Some brokers target people approaching retirement, whose salary or pension savings push them over the accredited-investor thresholds, according to lawyers representing investors. A third of the accredited households are retirees, the Journal’s analysis found.

Roy Manson, a former health-care executive in Scottsdale, Ariz., said he wanted a low-risk investment strategy after he retired in 2011. But his Center Valley, Pa., broker, Robert D’Agosta of Berthel Fisher & Co. Financial Services Inc., persuaded him to invest what Mr. Manson said was the “lion’s share” of his savings in private placements and other high-risk investments, some of which fell sharply in value. “These sales earned the broker high commissions,” said lawyer Christopher Lonn, who is representing Mr. Manson in an arbitration claim due to be heard next month.

“I’ve had so many sleepless nights,” said Mr. Manson.

Mr. D’Agosta and a spokeswoman for Berthel Fisher both declined to comment.

Some regulators and others wonder if financial limits are the best way to decide who has access to private markets.

“Being an accredited investor does not today make you wealthy, and it absolutely does not make you sophisticated,” said Douglas Schulz, a former investment adviser who testifies in arbitrations for investors.
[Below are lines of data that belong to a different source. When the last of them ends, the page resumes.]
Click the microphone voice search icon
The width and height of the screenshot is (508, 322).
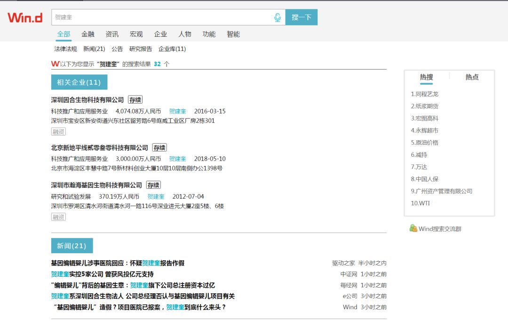[x=278, y=17]
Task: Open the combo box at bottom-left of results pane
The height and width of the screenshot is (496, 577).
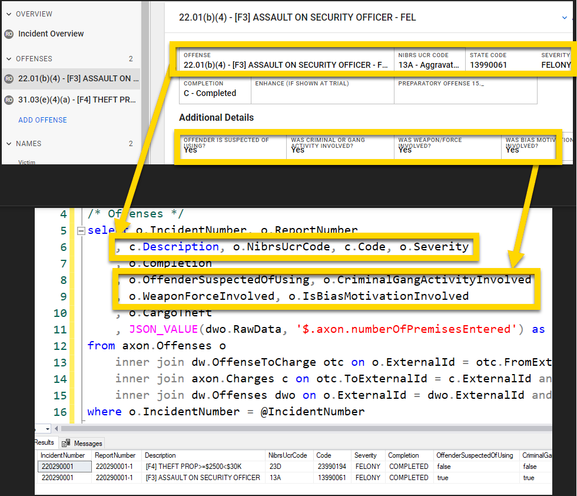Action: pyautogui.click(x=47, y=429)
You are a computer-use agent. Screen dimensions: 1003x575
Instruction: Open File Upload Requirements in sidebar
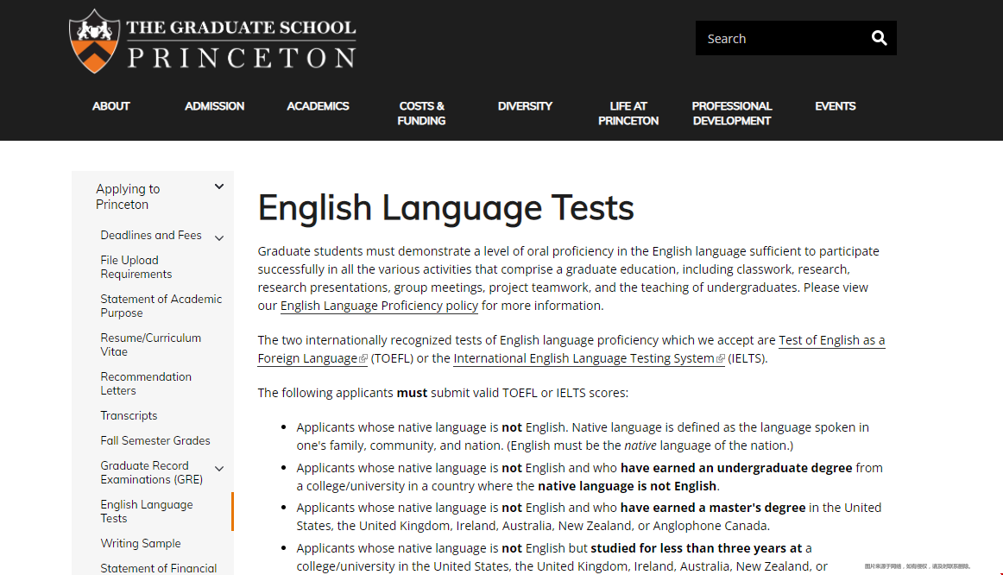[136, 267]
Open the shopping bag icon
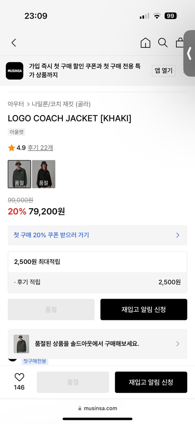The width and height of the screenshot is (195, 424). point(180,43)
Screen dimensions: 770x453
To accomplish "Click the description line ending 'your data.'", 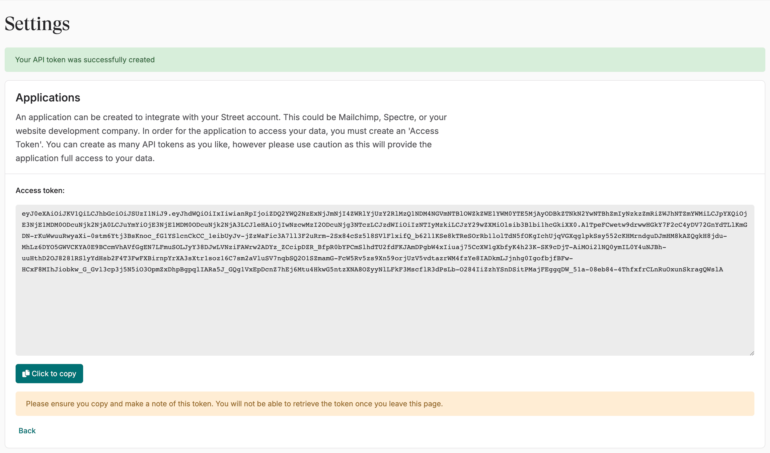I will [x=85, y=158].
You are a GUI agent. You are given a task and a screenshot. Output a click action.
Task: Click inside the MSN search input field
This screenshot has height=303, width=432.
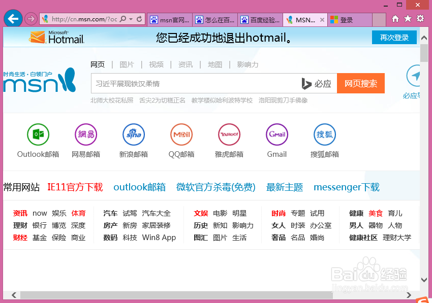point(193,83)
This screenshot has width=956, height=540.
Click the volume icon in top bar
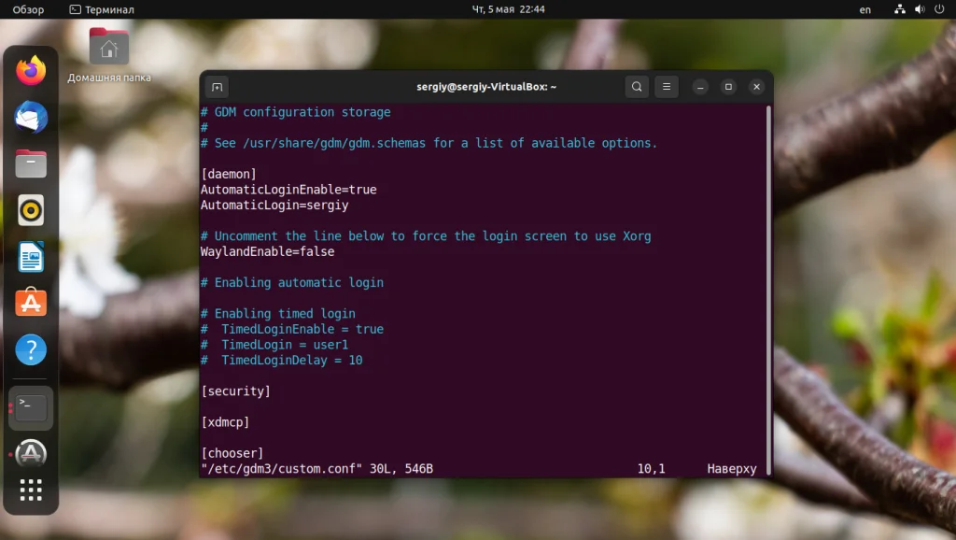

Kris Dielman, a former San Diego Chargers guard, and his wife Sandy, for instance, are “entirely unsophisticated financially” and leaned exclusively on their broker, Indiana-based Robert Hoffman, who worked for Woodbury Financial Services Inc., according to an arbitration claim filed by the couple against Mr. Hoffman and Woodbury that was reviewed by the Journal.

In the claim, the broker allegedly told Mr. Dielman that a $450,000 investment in 2007 in a now-defunct company building blimp-like aircraft would increase his net worth by “2m (on paper).” The following year, Mr. Hoffman sold Mr. Dielman a $150,000 stake in a military building in Indiana, writing in an email, according to the claim, “we will ride this thing like a cheap hooker!”

Mr. Hoffman, who Finra barred from the securities industry last year, declined to comment. He agreed to be barred for failing to cooperate with a Finra investigation, without admitting or denying the regulator’s findings.

A representative of Advisor Group Inc., which owns Woodbury, didn’t respond to requests for comment.

An arbitration panel in June awarded the Dielmans $1.1 million in their claim against Woodbury. Mr. Dielman told the Journal that “this whole thing was bullshit: The guy sleazed me.”